OK: numa época de informação instantânea, em que na própria sexta-feira houve homenagens especiais a Tinoco na TV e no rádio, em que a internet registrou o adeus ao criador de tantos sucessos da música caipira, como é que um jornal divulga dois dias depois da morte a informação equivocada de que haveria um show? E a explicação não explica nada: o consumidor de informação, que a teve gratuitamente, instantaneamente, na TV, no rádio, na internet, precisa pagar para recebê-la com atraso e ainda sujar as mãos de tinta? Que é que ele tem com problemas industriais, com cronogramas de impressão e outras questões que são da empresa?

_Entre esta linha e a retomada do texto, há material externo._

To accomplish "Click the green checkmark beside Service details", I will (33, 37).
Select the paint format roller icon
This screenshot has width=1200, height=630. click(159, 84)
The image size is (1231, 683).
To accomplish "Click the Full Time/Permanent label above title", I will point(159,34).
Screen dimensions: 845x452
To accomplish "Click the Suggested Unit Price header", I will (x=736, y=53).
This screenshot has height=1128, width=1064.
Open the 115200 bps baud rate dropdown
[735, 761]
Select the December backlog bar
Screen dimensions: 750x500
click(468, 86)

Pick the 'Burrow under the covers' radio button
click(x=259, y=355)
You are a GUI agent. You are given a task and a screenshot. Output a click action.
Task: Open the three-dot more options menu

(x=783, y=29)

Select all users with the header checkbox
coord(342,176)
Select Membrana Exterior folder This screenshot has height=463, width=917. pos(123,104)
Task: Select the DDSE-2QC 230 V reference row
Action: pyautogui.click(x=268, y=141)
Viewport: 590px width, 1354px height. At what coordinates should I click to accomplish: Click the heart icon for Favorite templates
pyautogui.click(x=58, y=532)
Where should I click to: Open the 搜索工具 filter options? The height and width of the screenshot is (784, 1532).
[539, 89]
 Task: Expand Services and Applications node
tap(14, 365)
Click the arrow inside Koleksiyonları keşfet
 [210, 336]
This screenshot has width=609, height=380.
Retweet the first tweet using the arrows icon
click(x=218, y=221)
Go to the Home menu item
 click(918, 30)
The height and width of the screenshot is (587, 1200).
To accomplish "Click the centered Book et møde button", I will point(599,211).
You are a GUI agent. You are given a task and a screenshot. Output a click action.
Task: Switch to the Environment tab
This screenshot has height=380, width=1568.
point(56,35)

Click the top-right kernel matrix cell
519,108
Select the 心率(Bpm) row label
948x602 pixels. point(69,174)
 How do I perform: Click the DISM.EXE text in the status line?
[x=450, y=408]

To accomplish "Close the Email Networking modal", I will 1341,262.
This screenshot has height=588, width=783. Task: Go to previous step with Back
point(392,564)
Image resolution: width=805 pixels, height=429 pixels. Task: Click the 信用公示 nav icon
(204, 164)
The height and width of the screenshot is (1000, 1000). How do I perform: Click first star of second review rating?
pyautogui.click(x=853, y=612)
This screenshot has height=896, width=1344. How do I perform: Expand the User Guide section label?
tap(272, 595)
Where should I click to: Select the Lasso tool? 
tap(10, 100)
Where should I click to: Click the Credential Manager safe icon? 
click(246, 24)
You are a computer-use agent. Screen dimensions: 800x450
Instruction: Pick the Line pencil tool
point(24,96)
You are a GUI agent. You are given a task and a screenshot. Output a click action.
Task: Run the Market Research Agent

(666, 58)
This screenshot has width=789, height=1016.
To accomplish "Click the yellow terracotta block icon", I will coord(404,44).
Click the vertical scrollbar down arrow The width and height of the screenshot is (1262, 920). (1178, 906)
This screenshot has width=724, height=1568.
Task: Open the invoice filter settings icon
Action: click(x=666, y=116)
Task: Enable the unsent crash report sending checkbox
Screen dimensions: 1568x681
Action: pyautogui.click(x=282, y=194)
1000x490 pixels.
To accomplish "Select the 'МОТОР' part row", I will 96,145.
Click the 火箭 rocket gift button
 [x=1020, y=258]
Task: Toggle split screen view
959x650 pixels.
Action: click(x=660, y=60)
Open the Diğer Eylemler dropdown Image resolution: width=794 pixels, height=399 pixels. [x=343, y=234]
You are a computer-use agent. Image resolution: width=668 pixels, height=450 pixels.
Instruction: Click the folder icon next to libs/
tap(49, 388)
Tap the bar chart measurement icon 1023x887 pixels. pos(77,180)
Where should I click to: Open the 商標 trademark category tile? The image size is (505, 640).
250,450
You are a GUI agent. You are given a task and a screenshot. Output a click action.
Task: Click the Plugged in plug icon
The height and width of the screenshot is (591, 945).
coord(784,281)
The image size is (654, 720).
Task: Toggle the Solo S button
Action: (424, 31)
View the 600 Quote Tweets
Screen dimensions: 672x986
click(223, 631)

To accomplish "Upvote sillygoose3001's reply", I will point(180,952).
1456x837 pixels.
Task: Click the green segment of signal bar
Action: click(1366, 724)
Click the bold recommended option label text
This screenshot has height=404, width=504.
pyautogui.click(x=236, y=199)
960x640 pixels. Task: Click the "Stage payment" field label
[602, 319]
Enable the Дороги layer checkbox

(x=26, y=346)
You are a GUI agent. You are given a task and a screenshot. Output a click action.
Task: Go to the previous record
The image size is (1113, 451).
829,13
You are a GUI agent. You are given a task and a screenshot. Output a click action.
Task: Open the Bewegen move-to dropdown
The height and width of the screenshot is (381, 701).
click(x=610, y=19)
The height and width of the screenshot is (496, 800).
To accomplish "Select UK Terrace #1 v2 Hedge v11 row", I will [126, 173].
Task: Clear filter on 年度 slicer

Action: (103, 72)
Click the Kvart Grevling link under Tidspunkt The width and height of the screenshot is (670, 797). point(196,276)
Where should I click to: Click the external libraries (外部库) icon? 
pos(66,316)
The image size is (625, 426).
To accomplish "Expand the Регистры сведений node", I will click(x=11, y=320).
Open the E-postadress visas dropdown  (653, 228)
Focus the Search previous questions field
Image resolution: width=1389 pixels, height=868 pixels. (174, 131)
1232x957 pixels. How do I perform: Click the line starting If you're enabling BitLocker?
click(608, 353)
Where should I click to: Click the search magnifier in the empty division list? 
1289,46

Lembra velhos tempos, não tão distantes, em que a TV e o rádio transmitiam um jogo, faziam comentários, a TV colocava no ar os gols, os melhores momentos, o videotape completo, e o jornal, sete ou oito horas depois, dizia que o jogo, aos X minutos do segundo tempo, estava 0x0. Aliás, não lembra os velhos tempos, não: é muito pior. Naqueles velhos tempos não tão distantes, a notícia vinha incompleta, mas pelo menos no dia seguinte. Dois dias depois, só em épocas ainda mais antigas, quando a informação chegava às redações nas mãos de um passageiro do trem.
Dois é bom
Pesquisa do Ibope sobre as eleições paulistanas colocou José Serra (PSDB) à frente, seguido por Celso Russomanno (PRB), Netinho (PCdoB), Soninha (PPS), Gabriel Chalita (PMDB), Paulinho da Força (PDT) e só então, com 3% dos votos, Fernando Haddad (PT). Tudo bem: faltam muitos meses para as eleições, não começou o horário eleitoral gratuito, a pesquisa, hoje, dificilmente se manterá com esse aspecto mais perto das urnas. Mas o título “Embate Serra x Haddad” fica, por ora, adiado, é inaceitável: significa escolher agora quem disputará de fato o primeiro lugar. E escolher entre o primeiro colocado na pesquisa e o sétimo colocado. Claro que pode dar Serra x Haddad; mas hoje não é esta a disputa indicada pela pesquisa. Um título assim menospreza os demais candidatos.
Bons e maus
A propósito, os títulos vão ganhando tendências à medida que a eleição se aproxima. A mesma pesquisa do Ibope mostrou, segundo um grande portal noticioso: “65% veem Dilma boa ou ótima; 39% desaprovam Kassab”. E, tirando quem desaprova Kassab, sobram os que o consideram regular, bom ou ótimo. Quanto dá? Pois é: 61%.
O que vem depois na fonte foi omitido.